Sunday, July 01, 2007

What Is More Important??

Parish Alford of the North Mississippi Daily Journal published an interview in the paper today he had with Pete Boone, Ole Miss Athletic Director. Among the many things they talked about were two projects currently on the drawing board for the athletic department: the baseball expansion and the new practice facility for basketball.

I read the interview and then thought to myself which project is more important. Both are truly needed and both are going to cost in the 10-20 million dollar range. The current baseball stadium was built in the late 1980s and up until about 6 years ago was perfectly fine for the crowds the diamond Rebs were drawing. Now under Bianco's leadership the crowds have outgrown the stadium for part of the year. On the other hand Tad Smith was built in the 1970's and has had only minor renovations to the building. Hosting two teams inside the same building has always been a struggle between the two coaching staffs.

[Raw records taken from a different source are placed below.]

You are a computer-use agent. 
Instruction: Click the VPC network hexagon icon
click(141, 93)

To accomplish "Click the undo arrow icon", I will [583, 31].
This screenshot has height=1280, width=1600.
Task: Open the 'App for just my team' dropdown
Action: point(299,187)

In my opinion the basketball practice facility is more important to the overall progress of either of the programs. Taking a recruit to the Tad Pad is somewhat of an embarrassment to Coach Kennedy compared to the other arenas recruits are taken to in the SEC. A new practice facility would give the coaching staff something to show off to the recruits much like the IPF has been for football. As far as the baseball stadium I think it is alot of money that will add a good bit of seats that will only be used a few weeks out of the season. By all means I like the plans, I just think it may be a little much. So if I only had the money to do one project, I would go with the basketball facility. Agree or Disagree?



DJ: Has location been an issue with the cost overruns of the baseball stadium expansion project, or has that been primarily timing?
PB: We’ve had close to $80 million in construction in the last 10-12 years. It’s timing in the sense of compaction of time, not timing in when you do it, but trying to get it done in eight months was an issue and it still is. Location has nothing to do with it. The other is material cost. Location, they may have thought about that in the sense of cranes on the field, but that’s not a major issue.Timing, the architect, I don’t want to get into a position of trying to defend the architects, but we have no clue about any of that. We’re depending on them to talk to the general contractors, who then talk to the subs, and put these things together. Maybe that just didn’t appear outwardly to them on that. The material, a lot of it is rising costs within months. The architects even increased, because initially we were talking about $10 million. Two or three months before the bid they were concerned and increased it to $12 million. We were also probably trying to put in the highest quality of everything and still thinking that would come in within the numbers. Now as we’re going back through there are 30 or so items that we’re looking at that range from a $3,000 savings to a million dollar savings that have to do with timing, different ways to heat and cool, different electrical issues, all those kinds of things.We went through each one of those and debated. If you do this what will it do, what will it look like and how will it be structured. We’ll digest all that and get back with him and say here are the ones we want to leave in and take out.

DJ: Where do you guys stand with the basketball facility?
PB: We feel it will cost $10-$12 million. We’re trying to get $6 million committed before we have a full-fledged campaign and start the detailed drawings. We have about $4 million committed now. We’re making a big push to get to six and take that package to the chancellor, let him look at it and see if we can’t get going.

DJ: What’s your best hope for ground-breaking?
PB: I have learned to not give dates. It’s like in baseball, we’re going to get it done, and it will be done right. It will be here for many years. The date that we start is not near as important as getting it done.